Let z = (A^\dagger A)^{-1} \bar{x}. Then

\delta \ell = \langle \bar{x}, dx \rangle = \langle A z, db \rangle + \langle r z^\dagger, dA \rangle - \langle A z \, x^\dagger, dA \rangle.

Since A z = Q y, the formulas for \bar{b} and \bar{A} follow.

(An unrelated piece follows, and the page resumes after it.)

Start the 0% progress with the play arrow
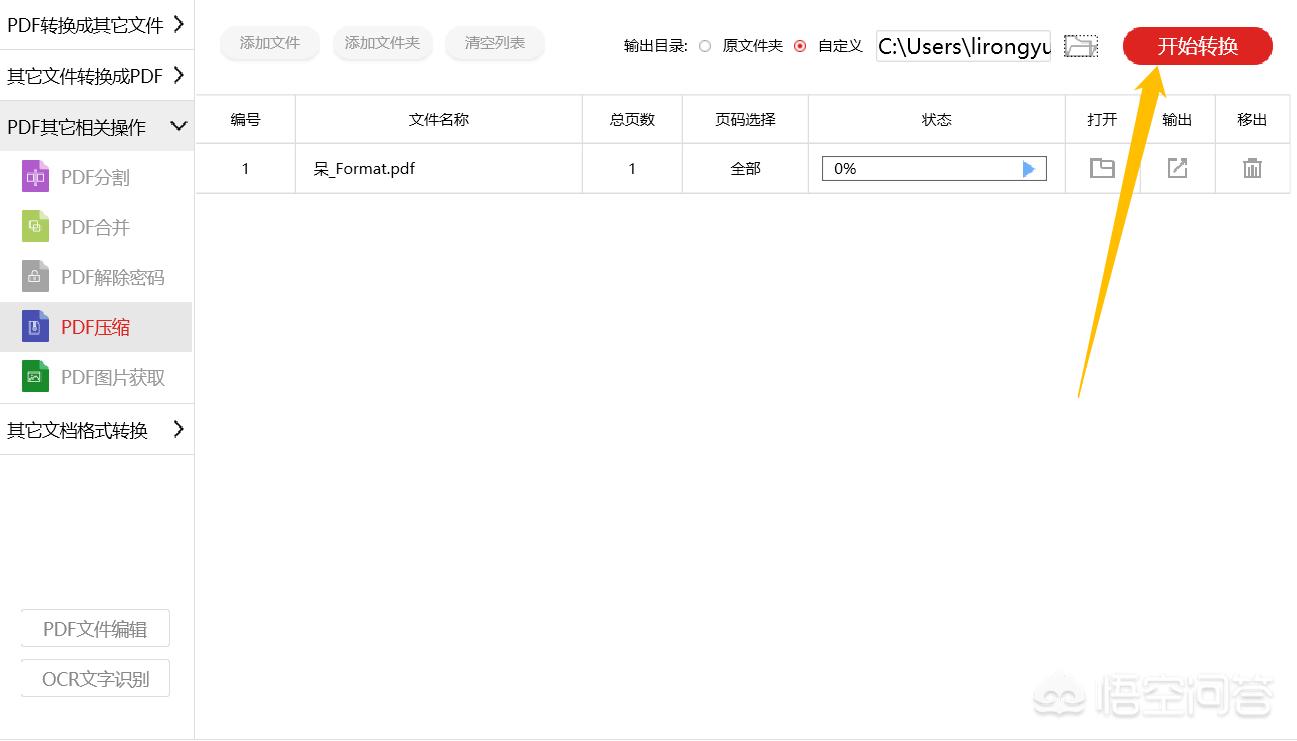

Implementation Correspondence

  • tenferro-rs/docs/AD/lstsq.md uses the QR-based derivation above, which makes the residual correction term explicit.
  • PyTorch’s linalg_lstsq_solution_jvp and linalg_lstsq_backward currently route the solution term through pinv_jvp / pinv_backward, while the residual term is added directly. The resulting adjoint matches the same least-squares geometry.
  • The residual JVP in PyTorch uses Danskin’s theorem, treating the minimizer as fixed when differentiating the residual objective itself.

Verification

Forward check

A^\dagger(A x - b) \approx 0.

Backward checks

  • fix b and perturb A
  • fix A and perturb b
  • compare JVP/VJP against finite differences on scalar losses built from x

References

  1. BackwardsLinalg.jl, src/lstsq.jl.
  2. M. B. Giles, “An extended collection of matrix derivative results for forward and reverse mode automatic differentiation,” 2008.

DB Families

### lstsq_grad_oriented/identity

The DB publishes the differentiable least-squares outputs for the gradient-oriented upstream variant.